Comment expliquer que depuis la Nah-da, on n’arrête pas d’invoquer une modernité qui, du reste, nous échappe ? Le regretté Samir Kassir affirmait que notre Renaissance (autoproclamée, avouons-le) restait une attitude mentale, celle de l’homme des Lumières (le tanwiri). Mais cette  Nahda, tant vantée pour être notre Risorgimento, est-elle autre chose qu’un phénomène d’acculturation (Dominique Chevallier) ou d’imitation (Bernard Lewis) ? L’histoire de cette période si magnifiée dans nos  cahiers d’écoliers  ne serait-elle pas plutôt celle d’un misonéisme, d’une résistance à la nouveauté qui investissait notre petit coin de terre assoupi !

Et ce phénomène Nahda si galvaudé a-t-il jamais rimé avec souveraineté populaire, avec égalité devant la loi (ou devant la justice) et avec système représentatif ? Et puis, qui a dit que le concept de modernité doit aller de pair avec celui de démocratie ?

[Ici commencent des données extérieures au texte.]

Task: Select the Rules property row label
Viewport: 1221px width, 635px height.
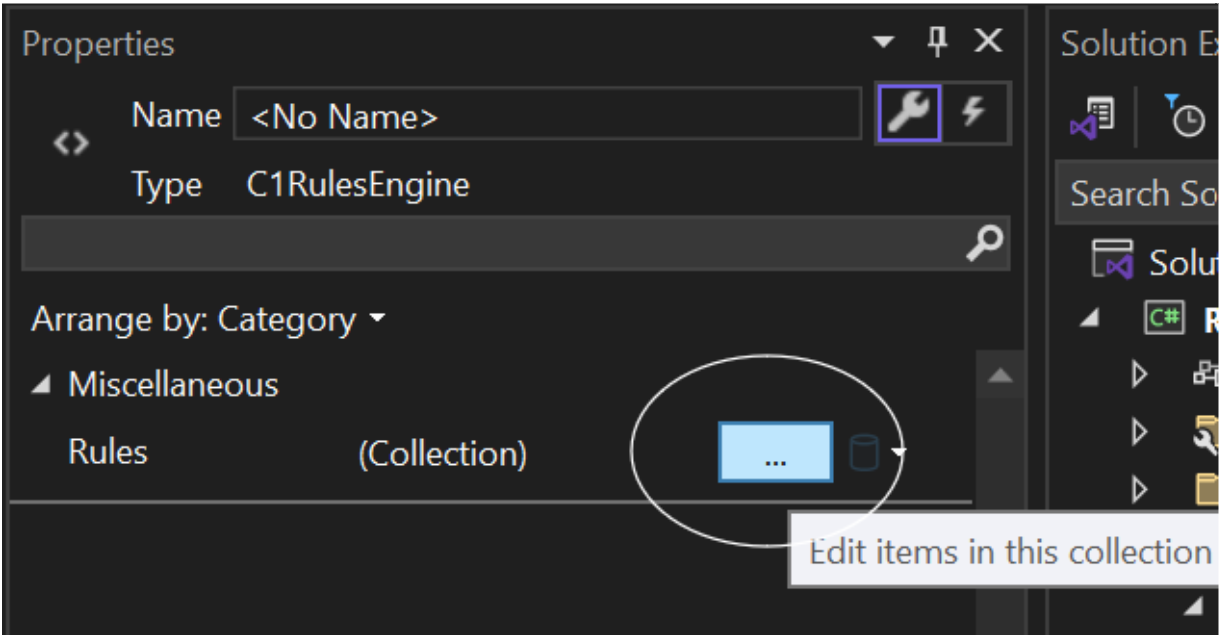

Quel était le slogan mobilisateur  des couches dirigeantes et des élites intellectuelles au ground zero et à l’instant du big bang où le processus nahdawi s’est déclenché ? Était-ce le mot de liberté, ou alors de participation politique, qui était de mise ? Rien de tout cela, crénom ! Sauf chez quelques auteurs, des individus, des marginaux (Yakan, Kawakibi) ou des émigrés fignolant outre-Atlantique leurs projets réformistes ou ressassant sans fin « leurs misères hautaines » dans de douillettes retraites.

En revanche, pour le gros des troupes, le mot d’ordre était de rattraper l’Occident ; le monde ottoman avait pris trop de retard. D’où l’appellation  « Itihad  wa Taraqi » des Jeunes Turcs, cette formation de patriotes aux opinions avancées et à la gâchette rapide. La situation générale se détériorait à vue d’œil ; et depuis que l’empire  se laissait grignoter du golfe de la Grande Syrte aux confins de la Valachie, amertume et revanchisme étaient désormais les maîtres mots dans l’espace public !

Notre modernité était porteuse de ressentiment ; elle ne revendiquait guère la démocratie. Elle n’octroyait ni Habeas Corpus ni Magna Carta ; elle n’énonçait pas une Déclaration des droits de l’homme et du citoyen, et les Tanzimat n’accordaient aux sujets du sultan qu’une égalité formelle, acquise sous la pression des puissances occidentales.

Il fallait aller au plus pressant, et coûte que coûte prendre le train de rakb al-Hadara en marche. Ce  n’était pas l’homme, ce n’était pas l’individu qu’il fallait émanciper, ou à son épanouissement qu’il fallait songer. L’urgence nationale était ailleurs ; c’est qu’il fallait  rattraper les retards accumulés, au risque de causer des dégâts collatéraux dans les rangs des fidèles et des raayas, ou d’égratigner les grands principes de la bonne gouvernance.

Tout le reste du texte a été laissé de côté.